## Passage shown
Foucault and the Politics of Rights offers a methodical and close reading of Foucault's critical appropriation of rights thinking. It provides a persuasive exegesis, deftly showing how his specific critiques of political conditions evoked indeterminate rights to help resist particular forms of conduct. As Golder argues, that approach swims comfortably within the currents of his earlier work, for he never lost sight of the contingencies that rendered liberal images of rights possible. This book will appeal to students and scholars seeking an in-depth discussion of Foucault's broader framings of critique and power, as well as his later elicitations of ethics, subjects and rights. It also provides political activists with a reflexive, critical view of how human rights might be tactically or strategically envisaged within particular political struggles.

## Tasks
[1] According to the book description, which group besides students and scholars does the book offer a reflexive, critical view of human rights to?
[2] In the book description, why does Golder say Foucault's appropriation of rights fits comfortably within the currents of his earlier work?

## Information shown
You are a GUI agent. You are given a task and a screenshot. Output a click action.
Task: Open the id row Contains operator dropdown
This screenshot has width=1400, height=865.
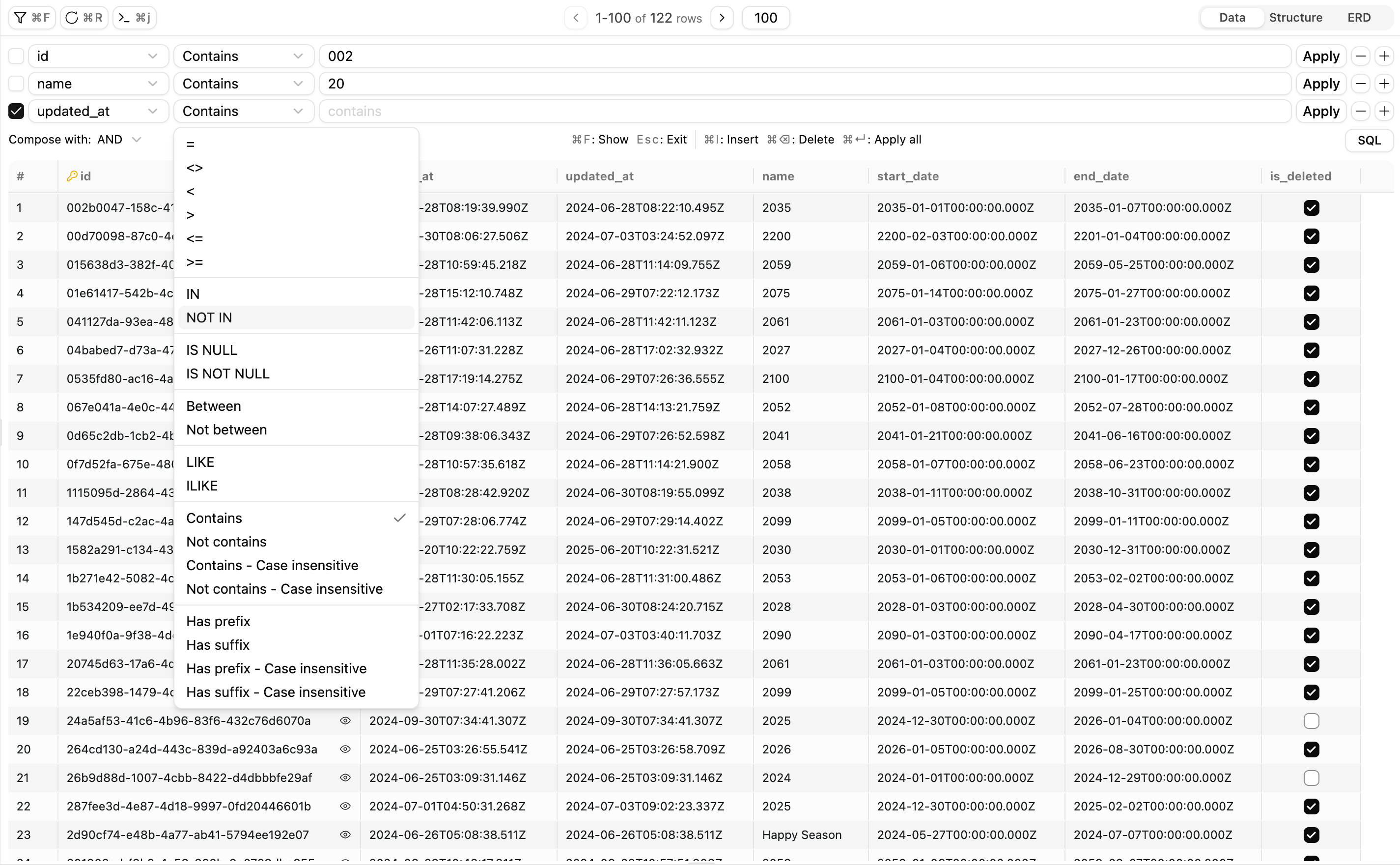[243, 56]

## Responses to the exercise
[1] Political activists.

[2] Golder argues that Foucault never lost sight of the contingencies that made liberal images of rights possible.